Publisher: iUniverse Pages: 124 Price: (paperback) $13.99 ISBN: 9781532067846 Reviewed: September, 2019 Author Website: Visit »

With her Seraph: Living Inside My Father’s Pain, Iris Liebner offers a book of poems, not only about her father but also about love, friendship, meditation, sex, dying and existential angst.

Liebner’s background as a student of psychotherapy lends her an acute awareness of the fears and self-accusations to which most people are prone, and her vocabulary often invokes her “personal shadows” where “low self-esteem invites treason.” Her poems referencing meditation describe the process by which she climbs “the rope of stillness…/ called breath” and reaches a still point of contemplative awareness that she shows to be elusive in her other poems.

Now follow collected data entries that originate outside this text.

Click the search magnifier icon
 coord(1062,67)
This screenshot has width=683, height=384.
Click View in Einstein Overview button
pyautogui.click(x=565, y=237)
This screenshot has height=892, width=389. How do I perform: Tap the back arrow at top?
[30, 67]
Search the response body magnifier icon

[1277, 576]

Although her poems are loosely structured (with and without stanzas), many of the lines rhyme in an ABAB or AABB pattern. Liebner’s strongest poems describe her father’s experience in a long-term-care home: He was “treated as somebody’s dirty laundry/ Another sell-by date coming up.” And her own measured response— “He bangs the telephone receiver on the table…I don’t succumb to the melodrama”—shows her capacity for unflinching honesty.

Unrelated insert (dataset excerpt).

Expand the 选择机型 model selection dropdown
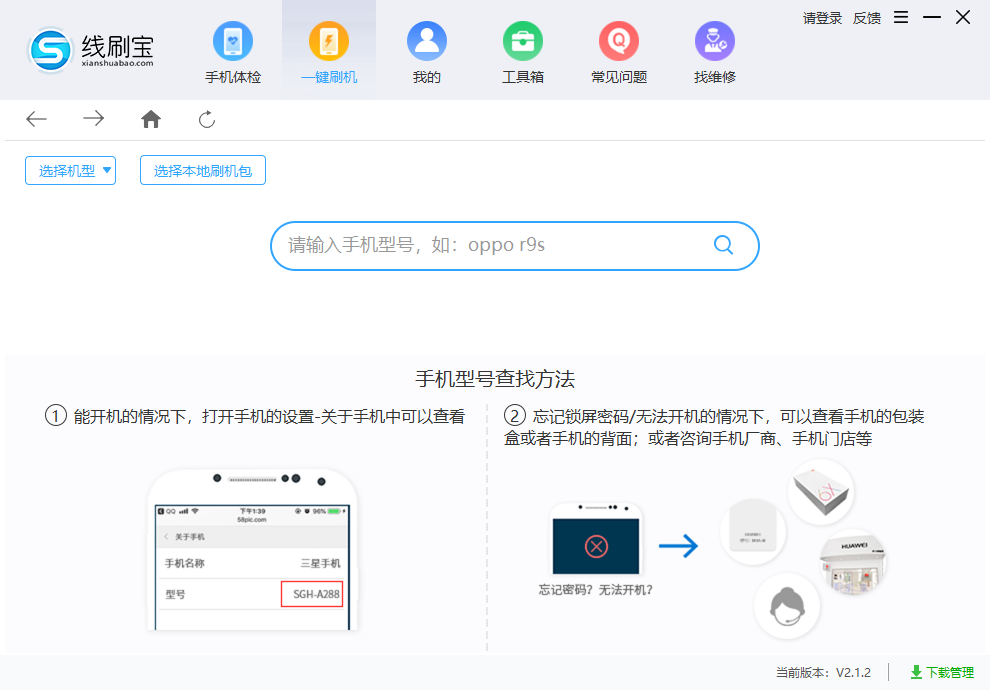 69,170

Her humor is aptly demonstrated in her poem, “Jailbreak by Daylight,” when she steals her father from the facility: “He sat on the bench while I rushed/ to get the getaway car.”

Many of Liebner’s poems, however, are too abstract to be engaging.  Phrasing like “Why/ do we not build an army/ to fight time?” is more appropriate to an essay than the heightened language of verse. Some of the author’s poems are no more than one to five lines and read like journal entries. In others, the author fails to make the transition from personal iconography to specific meaning. In her poem, “Dream Pebbles,” for instance, the lines, “feeding the enemy/ who lives in me/ who crushes my soul” leave readers in frustration regarding the enemy’s identity.

Although the collection delivers some memorable moments, revision with an eye to the abovementioned issues would greatly enhance Seraph’s overall appeal.